[Data extracted from a collection]
----------------------------------------

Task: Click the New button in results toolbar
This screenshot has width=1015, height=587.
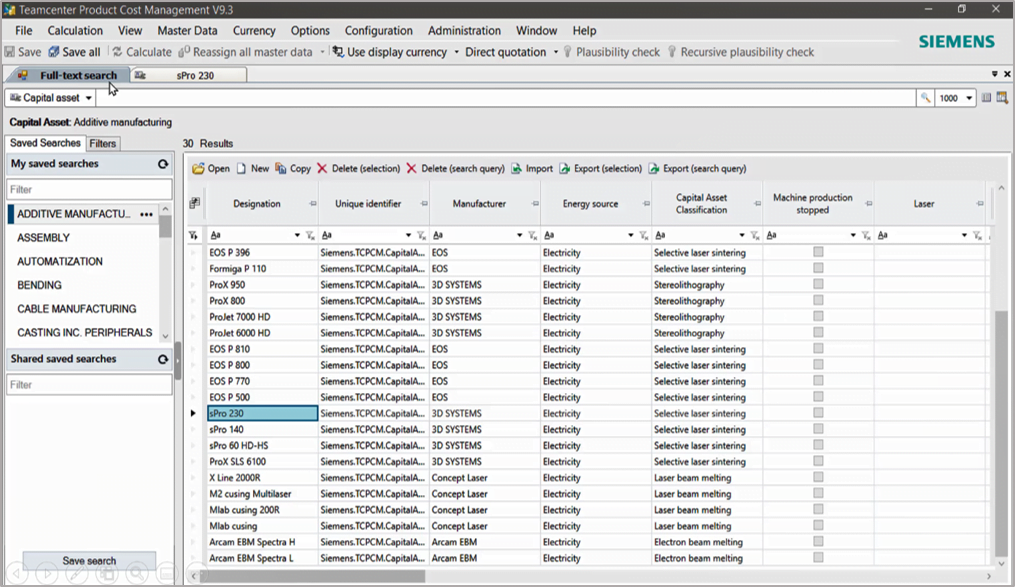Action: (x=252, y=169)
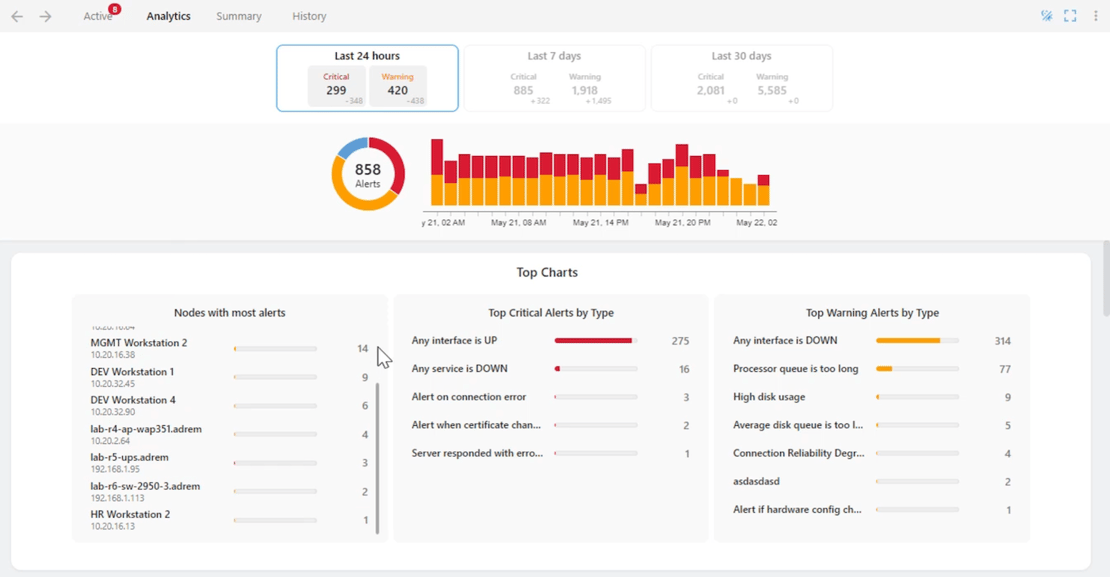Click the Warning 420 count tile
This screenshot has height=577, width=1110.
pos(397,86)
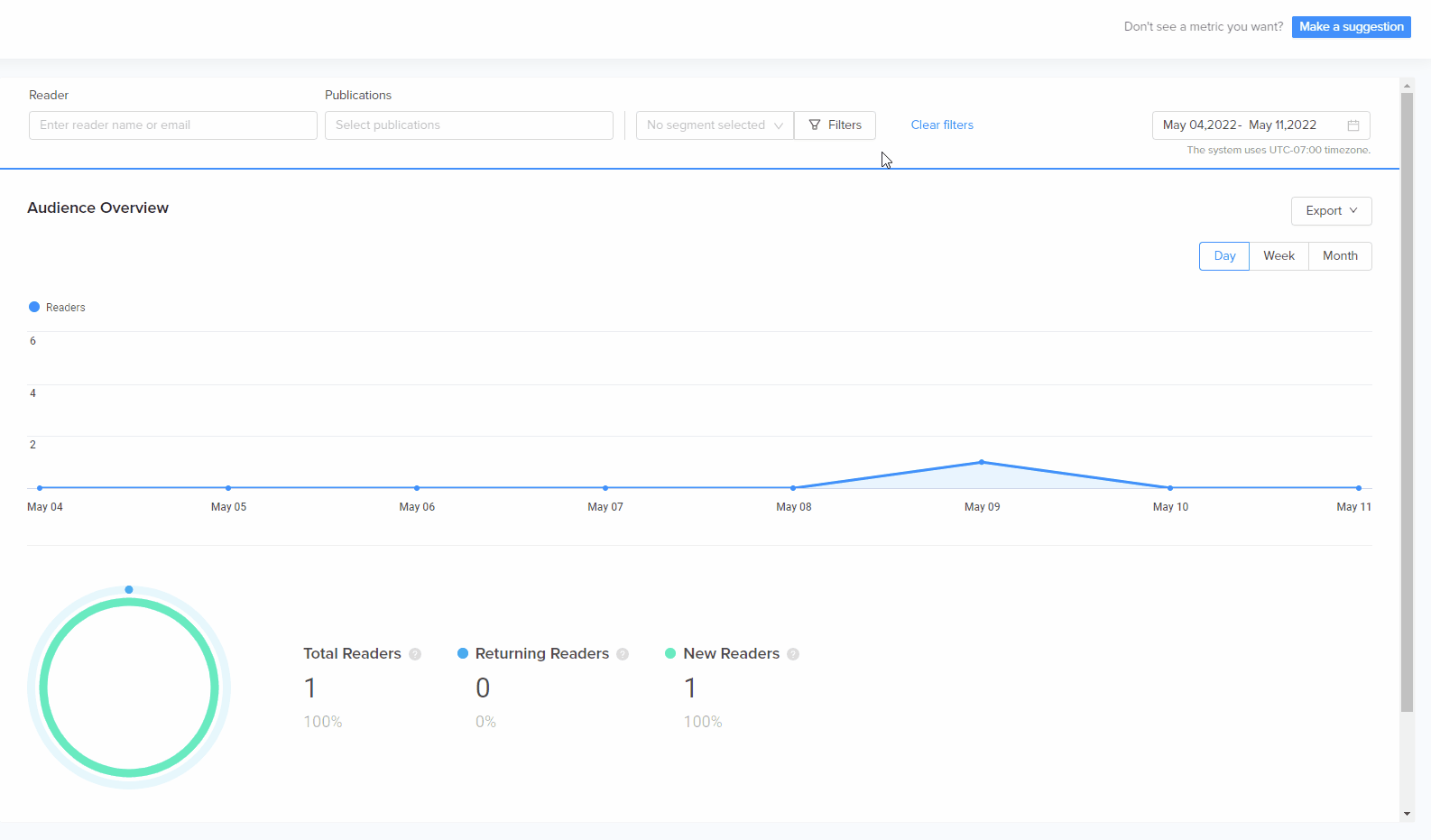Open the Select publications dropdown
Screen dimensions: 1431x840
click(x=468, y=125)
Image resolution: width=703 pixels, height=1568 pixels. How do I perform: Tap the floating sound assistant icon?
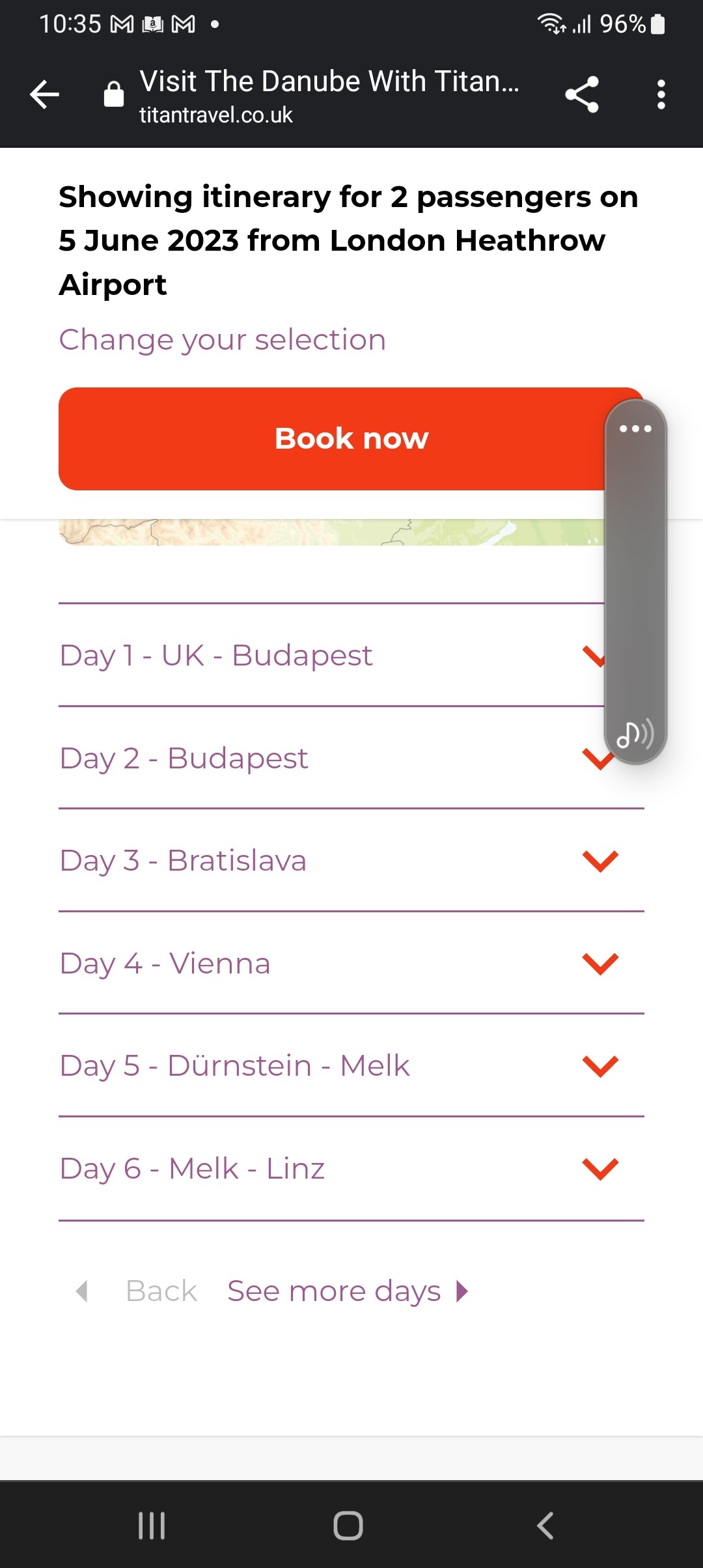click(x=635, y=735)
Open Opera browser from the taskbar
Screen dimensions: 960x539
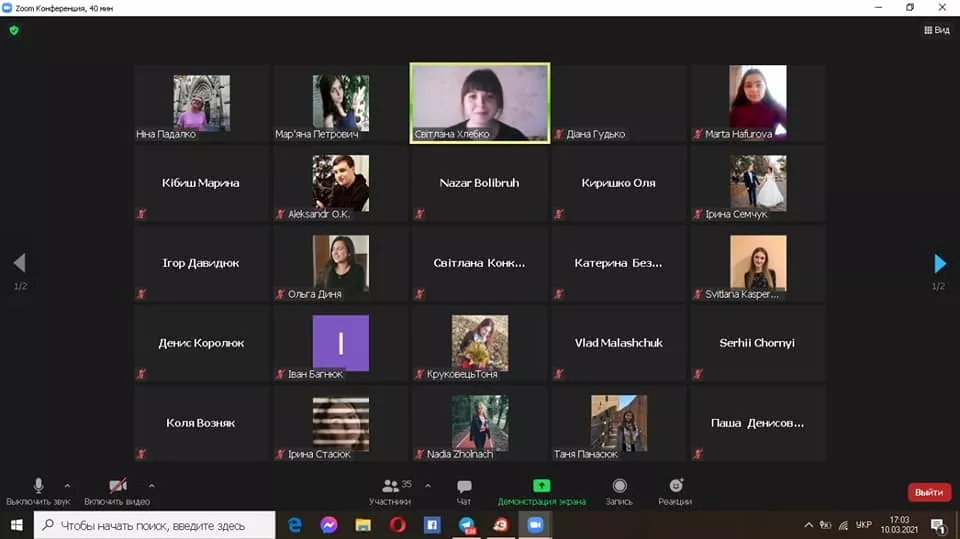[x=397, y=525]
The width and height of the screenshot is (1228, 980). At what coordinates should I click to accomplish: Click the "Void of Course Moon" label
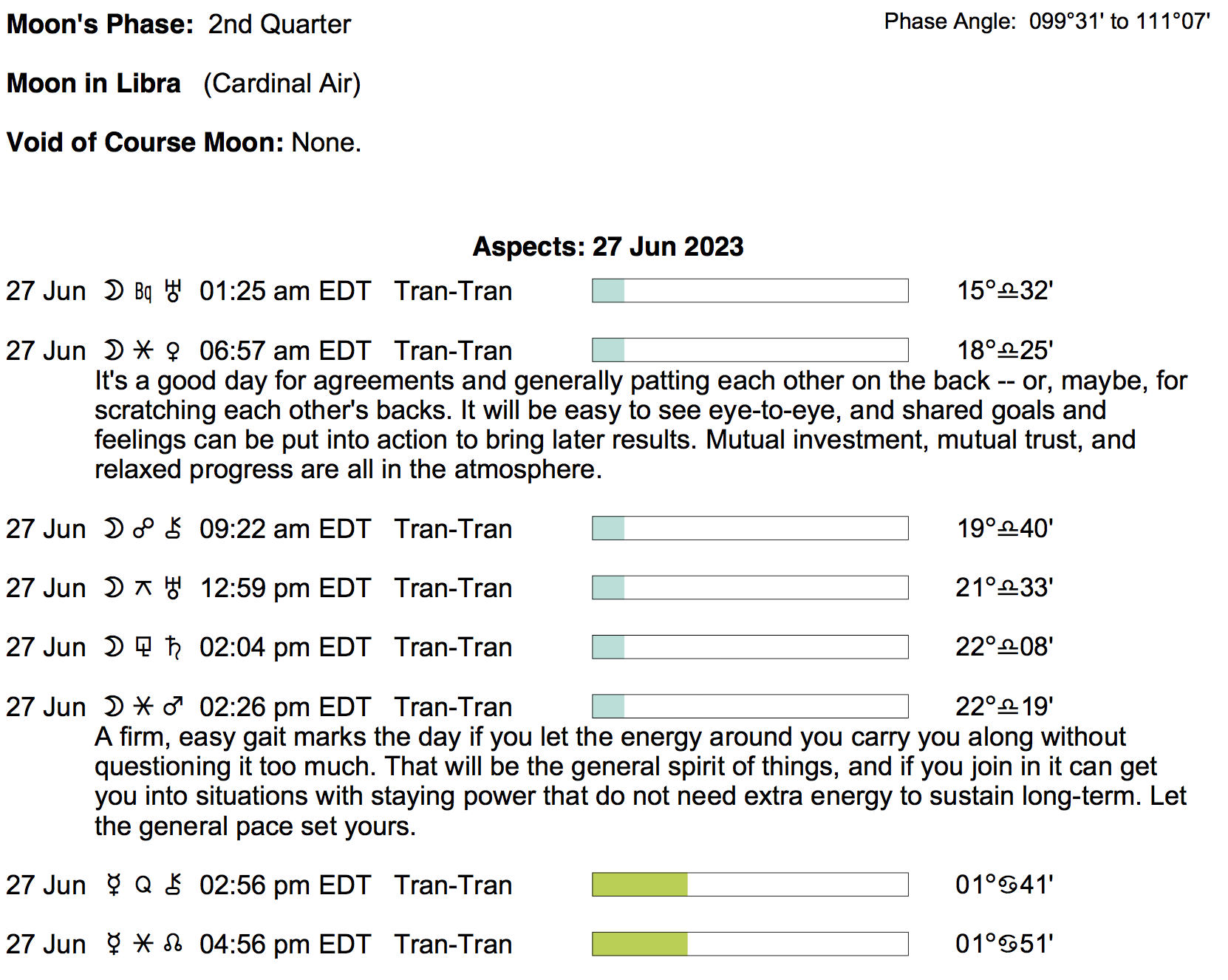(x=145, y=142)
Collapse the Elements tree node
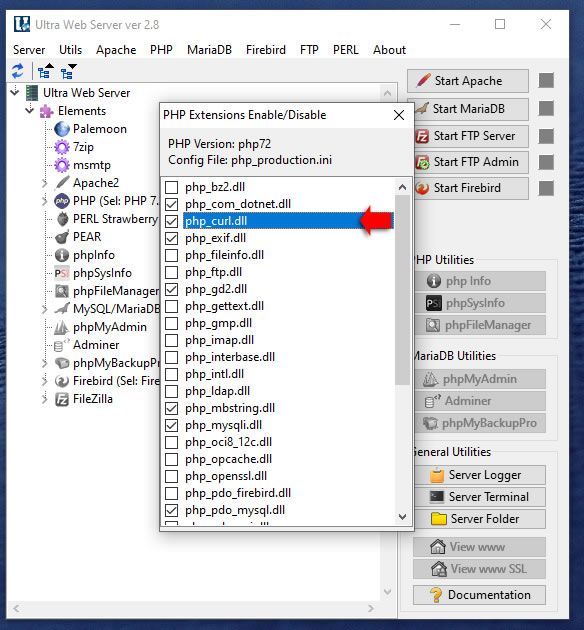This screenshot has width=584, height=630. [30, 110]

----------------------------------------

#### [Task requirements]
An answer that restates all the entries exactly and drops the images is what is needed.

#### [Response box]
Task: Click the New button in results toolbar
This screenshot has width=1015, height=587.
Action: (x=252, y=169)
Click the Warning 420 count tile
This screenshot has height=577, width=1110.
pos(397,86)
Open the Select publications dropdown
Screen dimensions: 1431x840
click(x=468, y=125)
Image resolution: width=703 pixels, height=1568 pixels. How do I perform: Tap the floating sound assistant icon?
click(x=635, y=735)
Open Opera browser from the taskbar
Screen dimensions: 960x539
[x=397, y=525]
The width and height of the screenshot is (1228, 980). At what coordinates should I click to accomplish: Click the "Void of Course Moon" label
(x=145, y=142)
Collapse the Elements tree node
This screenshot has width=584, height=630. [30, 110]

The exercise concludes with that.